Endocrine Abstracts

JOINT3879

Introduction: 11ß-hydroxylase deficiency is the most common deficiency after 21-hydroxylase deficiency, usually diagnosed following signs of virilization in a newborn or 46XX fetus, and later following hypertension with hypokalemia.

Patients and methods: This is a retrospective study of 19 patients with 11ß-hydroxylase block consulting the endocrinology department of Ibn Aljazzar Hospital Kairouan

Results: We report 19 cases; 12 male and 7 female, with a current mean age of 23 years. Parental consanguinity was found in 9 cases (47.4%). The mean age of diagnosis was 31 months. The circumstances of discovery were neonatal screening in one girl, hypertension in 5 patients, sexual ambiguity in two girls, precocious pseudo-puberty in two boys, and growth retardation in one case, renal failure in one patient, hemorrhagic stroke in one patient and infertility in one patient. 17 High blood pressure was diagnosed in 89,5% (17 cases/19). 17 hydroxy progesterone was elevated in all patients and corticosterone was elevated in four patients in whom it was performed. The genetic diagnosis showed a high prevalence of the p.G379 V mutation in the homozygous state in exon7 of theCYP11B1 gene. Surgical repair of sexual ambiguity was performed in 3 girls. The evolution was marked by the occurrence of left ventricular hypertrophy in two patients and hemorrhagic stroke in one patient. Testicular adrenal rest tumors were diagnosed in 7 males.

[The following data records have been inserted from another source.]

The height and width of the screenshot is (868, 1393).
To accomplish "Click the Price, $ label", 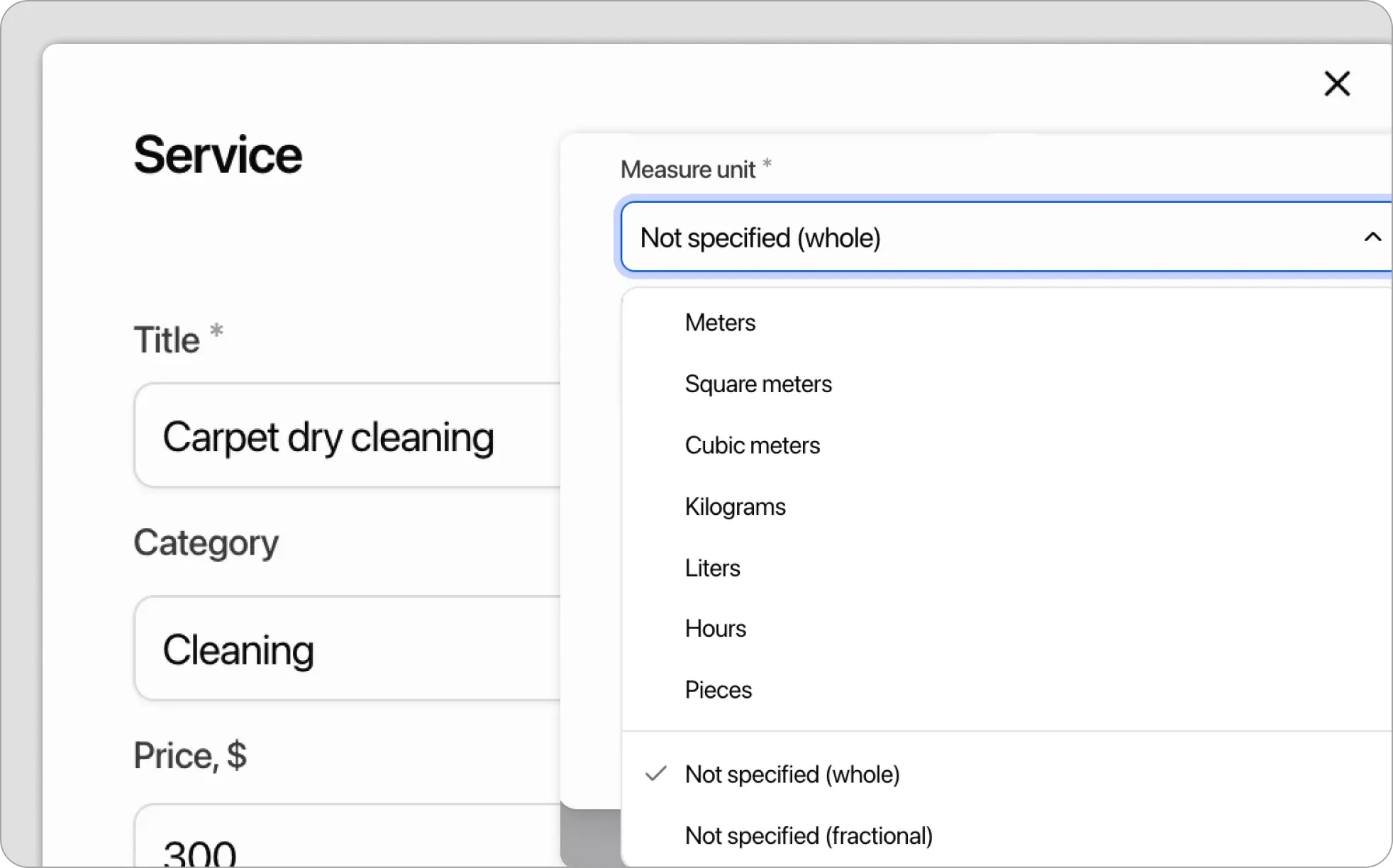I will coord(190,755).
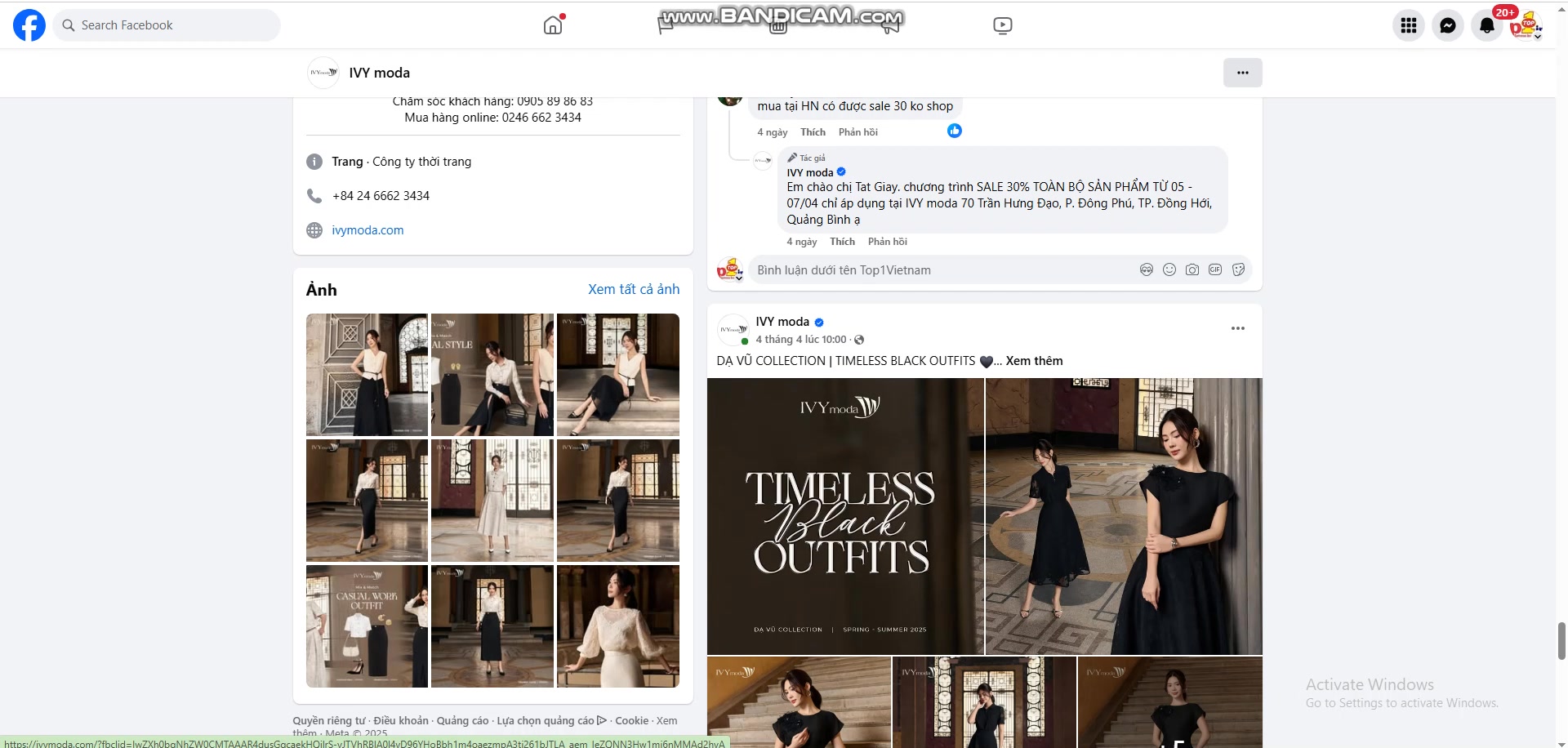Add a sticker to the comment

point(1238,269)
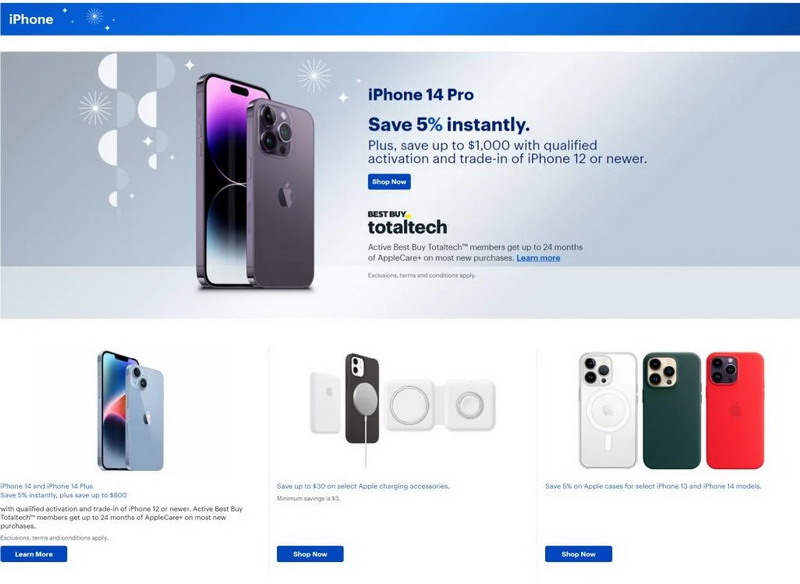
Task: Click the clear MagSafe iPhone case image
Action: point(607,410)
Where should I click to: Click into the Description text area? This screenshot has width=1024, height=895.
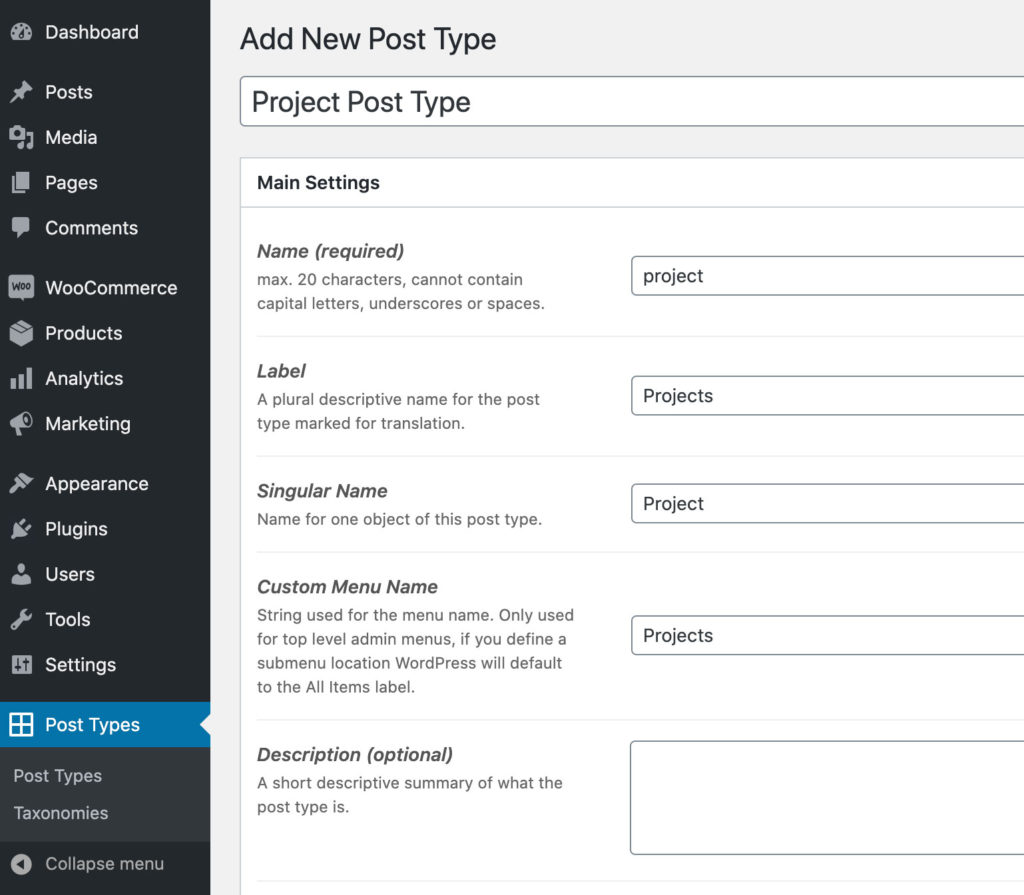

Discussion: 11ß-hydroxylase enzyme deficiency is responsible for defective synthesis of cortisol and aldosterone, with accumulation of the upstream metabolites compound S and deoxycorticosterone (DOC), and excessive synthesis of adrenal androgens, resulting in different clinical forms depending on sex and age of onset. The hypersecretion of DOC and its metabolites, known for their mineralocorticoid action, can generate hypertension, which remains uncorrelated with DOC levels but can be responsible for serious complications.